Setyaningsih  ;   Bergiat di Bilik Literasi Solo, Tinggal di Boyolali
SUARA MERDEKA, 15 Agustus 2014
                                                


Di Indonesia, pelajar sulit berbekal buku petunjuk untuk memasuki perguruan tinggi. Ada indikasi krisis buku panduan sebagai jalan menembus kebuntuan dan kebingungan menghadapi dunia mahasiswa. Buku di pasaran atau perpustakaan seringkali hanya menyajikan buku-buku materi perkuliahan. Ini menjadi bukti pelajar tidak berotoritas untuk berbuku sebelum sah menjadi mahasiswa. Ada juga kecenderungan bahwa buku panduan mahasiswa tidak memiliki pesona.

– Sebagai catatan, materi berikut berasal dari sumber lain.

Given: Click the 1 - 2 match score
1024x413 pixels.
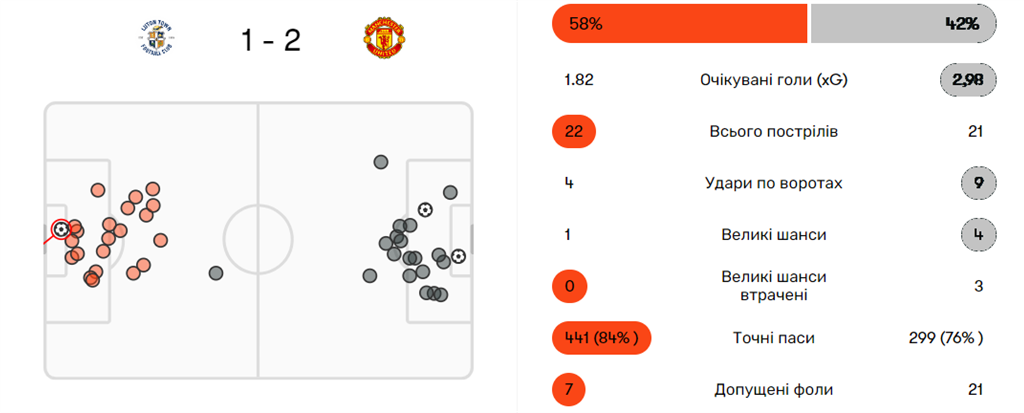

Tahun 1982, sebuah buku kembali cetak untuk kali ke-12. Buku manjur dan laris ini Cara Belajar yang Efisien. Buku ini merupakan buku panduan dan pegangan menjadi mahasiswa garapan The Liang Gie. Buku terbitan Gadjah Mada University Press ini cetak pertama pada 1961. Ada bayangan masa itu gelombang pelajar memasuki perguruan tinggi itu besar. Mereka membutuhkan panduan agar tidak tersesat di tempat mentereng bernama perguruan tinggi. Penulis dan pemikir ampuh, Arief Budiman pun pernah menulis buku Pengalaman Belajar di Amerika Serikat (1982). Buku ini menjadi rekaman personal Arief saat belajar di AS berbekal beasiswa. Perlu kehati-hatian untuk memilih perguruan tinggi di luar negeri karena bisa jadi kualitasnya lebih buruk dari di Indonesia.

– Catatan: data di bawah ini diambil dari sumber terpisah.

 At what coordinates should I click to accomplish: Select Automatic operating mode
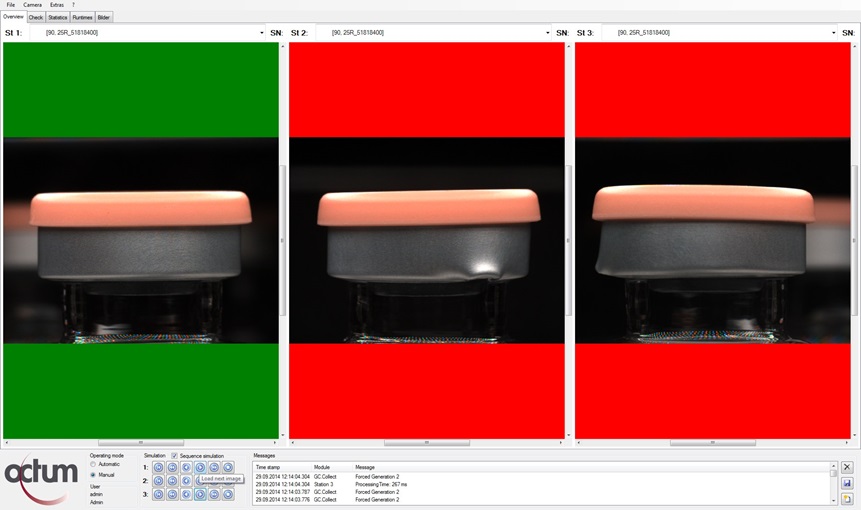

Perjalanan ke luar negeri pun bukan bagian dari gaya hidup seperti saat ini. Butuh kegigihan dan kesungguhan, terlebih jumlah beasiswa terbatas dan Arief juga harus memikirkan keluarga yang diboyong ke AS. Pertarungan diri dalam memunculkan gagasan, mengomentari permasalahan, terlibat dialog antarmahasiswa, dan gairah membuka buku-buku itu menjadi hal penting. Dosen sangat mengapresiasi kesungguhan mahasiswa.

Arief merasakan bahwa dosen bukan sosok utama yang memengaruhi pembelajaran. Mereka hanya menjadi gerbang pencarian pengetahuan. Arief membahasakan, ”Saya merasa seperti dilempar ke sebuah toko serbaada, diberi uang dan dibiarkan berbelanja sendiri. Tidak ada yang membatasi saya mau masak apa. Sayalah yang harus aktif berpikir, masakan apa yang mau saya buat.” Rujukan Buku Panduan Belajar di Perguruan Tinggi Amerika Serikat (1992) garapan Hermawan Sulistyo juga menjadi buku panduan menempuh belajar di luar negeri.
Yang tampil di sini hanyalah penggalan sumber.